What types of FDS simulations benefit most from FireX GPU acceleration, and what is the recommended setup?

[xixiuqi]

Hi community,

Thank you for the fantastic work maintaining FireX and integrating GPU acceleration into FDS.

I’m interested in understanding:

1. What types of simulations benefit the most from FireX’s GPU-accelerated pressure solver?

   For example:

   • Large multi-mesh domains with many pressure zones?

   • Fine mesh resolutions (e.g., < 5 cm cell size)?

   • Cases with complex geometry or high temporal resolution?

   • Long-duration simulations for wildland fire spread?

2. What is the recommended setup for running such GPU-intensive cases?

   • Any mesh or domain decomposition guidelines?

   • Best practices for MPI ranks per GPU or CPU-GPU balancing?

   • Does the test_gpu.fds verification case reflect a good benchmark for expected performance. Some cases are conducted from my side and it seems that the computation time is sensitive to both mesh blocks, CPU and GPU together

I’d also be curious if you have cluster-specific tuning tips, especially for hybrid CPU-GPU environments (e.g., Frontier, Polaris, or Stampede).

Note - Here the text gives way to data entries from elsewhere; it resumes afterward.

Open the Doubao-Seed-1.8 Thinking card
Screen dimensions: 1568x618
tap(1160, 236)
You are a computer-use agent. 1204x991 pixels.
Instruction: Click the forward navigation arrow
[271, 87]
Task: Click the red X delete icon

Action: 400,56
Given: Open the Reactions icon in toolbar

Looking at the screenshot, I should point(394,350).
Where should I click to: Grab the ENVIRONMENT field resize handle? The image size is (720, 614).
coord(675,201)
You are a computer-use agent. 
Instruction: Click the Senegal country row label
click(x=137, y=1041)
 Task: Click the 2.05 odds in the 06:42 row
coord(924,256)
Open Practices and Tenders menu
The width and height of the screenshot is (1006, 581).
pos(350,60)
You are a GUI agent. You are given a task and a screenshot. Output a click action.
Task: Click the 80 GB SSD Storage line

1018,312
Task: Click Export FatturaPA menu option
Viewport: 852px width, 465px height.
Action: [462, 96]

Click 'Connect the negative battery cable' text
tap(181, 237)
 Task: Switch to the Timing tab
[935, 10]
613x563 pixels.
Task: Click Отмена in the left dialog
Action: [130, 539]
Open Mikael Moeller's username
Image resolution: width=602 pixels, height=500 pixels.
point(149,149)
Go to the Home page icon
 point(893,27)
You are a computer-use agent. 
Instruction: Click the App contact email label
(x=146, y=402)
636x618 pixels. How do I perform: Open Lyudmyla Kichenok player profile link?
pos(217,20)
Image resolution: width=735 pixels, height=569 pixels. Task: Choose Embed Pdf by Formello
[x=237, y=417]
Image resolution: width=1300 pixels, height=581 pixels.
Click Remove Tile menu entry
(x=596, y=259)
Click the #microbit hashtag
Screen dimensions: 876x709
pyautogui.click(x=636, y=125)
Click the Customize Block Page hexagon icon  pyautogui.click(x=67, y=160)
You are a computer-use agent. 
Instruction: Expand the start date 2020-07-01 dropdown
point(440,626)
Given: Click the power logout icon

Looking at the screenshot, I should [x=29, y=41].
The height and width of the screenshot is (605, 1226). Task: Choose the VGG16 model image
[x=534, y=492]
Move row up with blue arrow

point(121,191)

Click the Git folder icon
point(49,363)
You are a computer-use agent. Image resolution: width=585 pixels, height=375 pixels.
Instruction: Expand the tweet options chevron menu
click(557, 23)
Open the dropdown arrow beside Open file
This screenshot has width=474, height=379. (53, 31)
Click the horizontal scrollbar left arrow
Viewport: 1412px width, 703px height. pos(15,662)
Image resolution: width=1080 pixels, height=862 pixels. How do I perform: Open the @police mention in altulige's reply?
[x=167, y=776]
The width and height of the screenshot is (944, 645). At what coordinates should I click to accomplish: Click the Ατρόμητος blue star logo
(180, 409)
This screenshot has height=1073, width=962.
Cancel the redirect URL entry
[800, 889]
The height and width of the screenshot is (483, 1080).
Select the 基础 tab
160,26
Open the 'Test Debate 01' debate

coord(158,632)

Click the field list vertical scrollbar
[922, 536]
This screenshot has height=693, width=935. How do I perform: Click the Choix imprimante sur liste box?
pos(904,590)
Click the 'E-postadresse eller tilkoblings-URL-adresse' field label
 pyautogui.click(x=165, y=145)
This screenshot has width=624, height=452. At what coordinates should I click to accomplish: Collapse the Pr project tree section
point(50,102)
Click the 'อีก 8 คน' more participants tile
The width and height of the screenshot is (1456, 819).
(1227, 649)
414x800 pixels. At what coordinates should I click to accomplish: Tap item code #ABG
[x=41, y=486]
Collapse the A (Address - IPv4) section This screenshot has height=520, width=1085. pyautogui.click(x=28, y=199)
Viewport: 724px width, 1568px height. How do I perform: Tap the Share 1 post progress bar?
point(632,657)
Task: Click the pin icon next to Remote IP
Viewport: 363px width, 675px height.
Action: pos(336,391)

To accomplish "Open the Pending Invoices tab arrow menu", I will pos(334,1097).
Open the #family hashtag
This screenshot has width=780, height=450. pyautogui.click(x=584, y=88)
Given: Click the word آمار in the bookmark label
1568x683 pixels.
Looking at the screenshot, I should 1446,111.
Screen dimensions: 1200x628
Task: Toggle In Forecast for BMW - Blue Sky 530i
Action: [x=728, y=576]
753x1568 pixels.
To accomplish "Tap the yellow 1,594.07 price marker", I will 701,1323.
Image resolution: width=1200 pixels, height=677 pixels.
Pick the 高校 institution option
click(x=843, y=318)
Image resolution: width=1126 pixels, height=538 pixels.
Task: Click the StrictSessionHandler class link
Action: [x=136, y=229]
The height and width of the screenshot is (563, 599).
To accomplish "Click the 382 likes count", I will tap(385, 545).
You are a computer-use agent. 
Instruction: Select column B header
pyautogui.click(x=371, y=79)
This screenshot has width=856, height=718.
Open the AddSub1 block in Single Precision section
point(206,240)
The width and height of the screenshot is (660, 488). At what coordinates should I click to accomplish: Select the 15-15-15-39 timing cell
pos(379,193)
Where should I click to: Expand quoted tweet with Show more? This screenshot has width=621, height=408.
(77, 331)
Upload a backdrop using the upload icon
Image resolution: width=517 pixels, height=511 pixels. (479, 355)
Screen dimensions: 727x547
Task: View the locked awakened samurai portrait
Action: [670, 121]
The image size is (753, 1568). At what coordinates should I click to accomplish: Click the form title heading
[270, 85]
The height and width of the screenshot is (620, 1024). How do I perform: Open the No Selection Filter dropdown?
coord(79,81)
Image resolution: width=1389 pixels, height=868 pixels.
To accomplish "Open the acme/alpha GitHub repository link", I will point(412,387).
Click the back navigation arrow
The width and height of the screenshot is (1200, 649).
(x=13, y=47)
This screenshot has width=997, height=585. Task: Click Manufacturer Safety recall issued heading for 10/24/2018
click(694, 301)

Looking forward to your insights and any examples you’re willing to share!

Best,
Xiuqi

[marcosvanella]

Hi Xiuqi, the main objective for GPU acceleration with HYPRE is to reduce the computational time for the iterative solver (CG+AMG) it uses, and at the same time get exposure to the new HPC systems we have access to. We have seen good Poisson solver speedup for UGLMAT HYPRE in outdoor flows and single zone cases. This also applies to very fine calculations. The main characteristic of this solver is that there are no velocity errors in internal or inter-mesh boundaries. As the rest of the code is still running on cpus, you still want to have several meshes associated to the piece of the work (Poisson matrix) that goes to a GPU. This is also due having more cpu cores than GPUS in a node. Usually we bundle the consecutive cores in a NUMA domain with the GPU they are closer in the architecture. For example in Polaris there are 32 cores and 4 GPUs, so you can bundle 8 MPI processes (and meshes) with 8 cores and associate them to their GPU in a resource set. Then, the Poisson solve work for the GPU will be for all the cells of the 8 meshes in the resource set. You handle how many MPI processes are associated with a GPU with the environment variable FDS_RANKS_PER_GPU.
See for example the input files in Verification/GPU_Tests/HYPRE_GPU_SCALING/ for varying number of MPI processes and meshes keeping the number of GPUs fixed and using resource sets.
The pinning of the cores to the corresponding GPU is system and queuing system dependent. For multi GPU cases you want to use a GPU aware mpi distribution.
Our current strategy to get into GPU computing is to do it through third party libraries and the next item in our development is to put the chemistry solution to GPU using Sundials.

[XXstand]

Hi Marcos,

Thank you so much for the insightful response and the clear explanations—it’s been incredibly helpful.

I’m planning to use the UGLMAT solver for its advantages in GPU acceleration and velocity continuity across mesh interfaces. However, I also need to apply local mesh refinements to specific regions of my domain. From what I understand, UGLMAT requires uniform mesh resolutions across all blocks (errors when I have different mesh resolution), and using different resolutions would force a switch to ULMAT.

Do you have any suggestions or best practices for using ULMAT effectively in this case? Alternatively, is there a development roadmap or strategy in place for supporting non-uniform mesh sizes with UGLMAT in the future?

[marcosvanella]

Yes, making the global solver span across grid refinements is in our development plans. With ULMAT each MPI process solves the pressure equation in its own mesh. You don't have resource set bundling with FDS_RANKS_PER_GPU but each process can use the associated GPU to run HYPRE. You would have to test the cost of having several MPI processes communicating directly to GPU (processor oversubscription). Having large grids should help with the Poisson solution part of the algorithm.

[schumakov]

@marcosvanella Quick question: if instead of one large mesh block each MPI_PROCESS has multiple smaller blocks, would that still benefit from GPU utilization? Out setup uses ULMAT due to some mesh refinement.

[marcosvanella]

Probably not, you would be calling HYPRE and exchanging memory with GPU + solve in GPU for each pressure zone in each mesh. The time spent exchanging data between RAM and GPU memory would probably offset any GPU gains. A rule of thumb to keep the GPU (A100, H200) busy is to have a problem with 1 million unknowns (cells) or more sent to it.
An option to look into would be to build a single matrix with all these zone-mesh matrices as submatrices and send the whole problem to the GPU using resource sets. This would require re-organizing ULMAT.